## What to produce
Starting at the line that holds "The width and" and stopping at the line that holds "Open info for", restate the records below word for word, with both of those lines included.

## Dataset records
⟨

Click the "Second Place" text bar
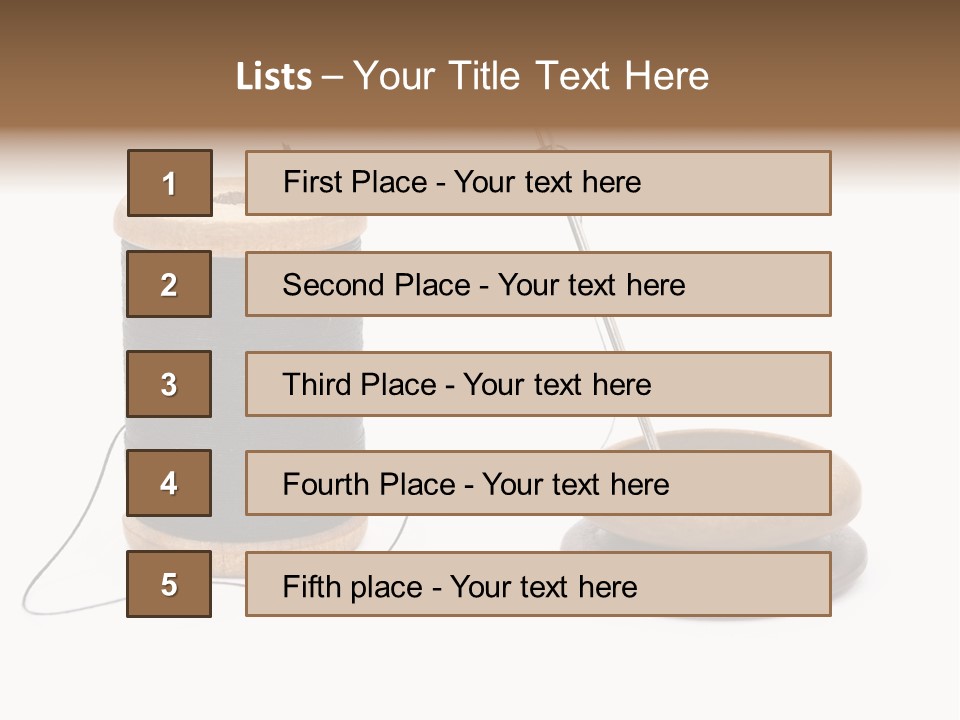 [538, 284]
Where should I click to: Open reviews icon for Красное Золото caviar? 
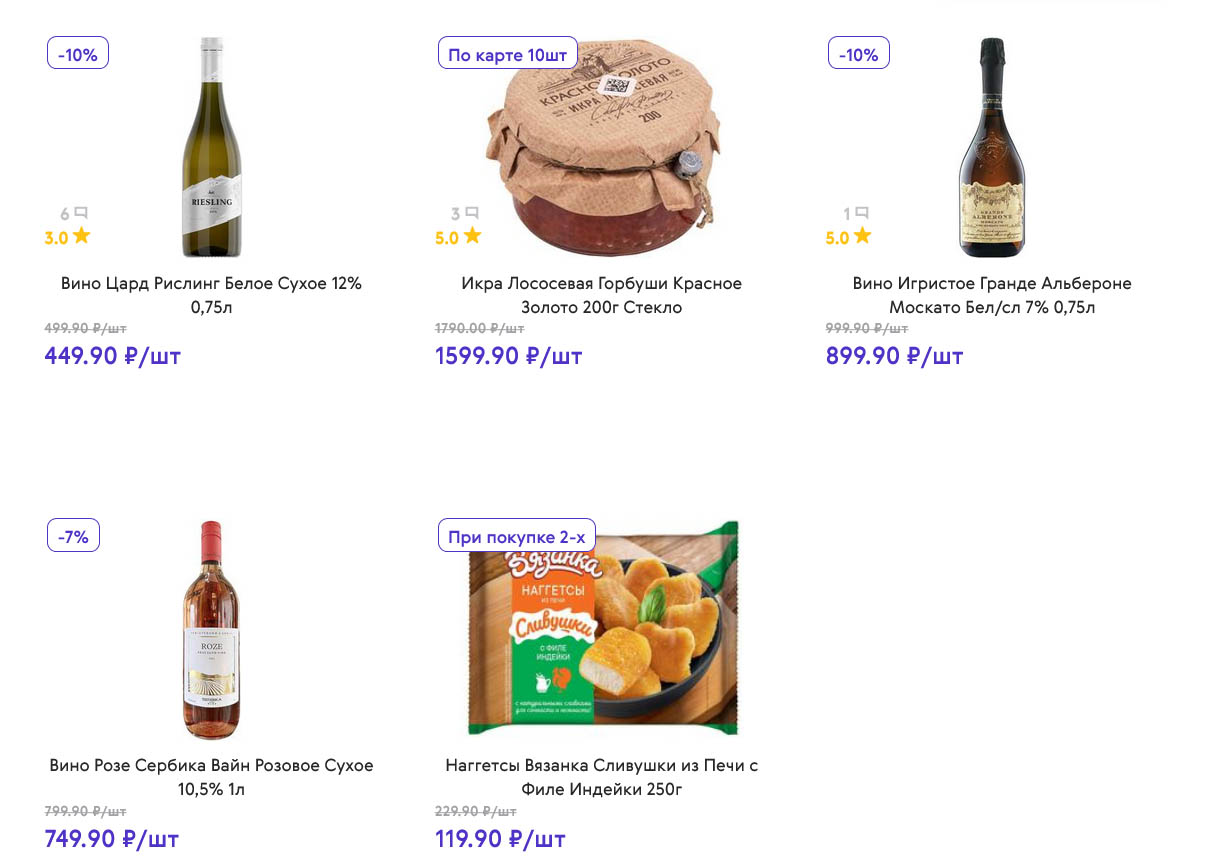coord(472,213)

⟩
⟨

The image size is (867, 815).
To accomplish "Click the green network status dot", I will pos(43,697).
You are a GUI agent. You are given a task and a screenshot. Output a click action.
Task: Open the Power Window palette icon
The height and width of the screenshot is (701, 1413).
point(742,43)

⟩
⟨

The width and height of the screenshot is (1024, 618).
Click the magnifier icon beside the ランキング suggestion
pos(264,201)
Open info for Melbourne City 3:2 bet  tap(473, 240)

⟩

## Finished task
The width and height of the screenshot is (1024, 618).
Click the magnifier icon beside the ランキング suggestion
pos(264,201)
Open info for Melbourne City 3:2 bet  tap(473, 240)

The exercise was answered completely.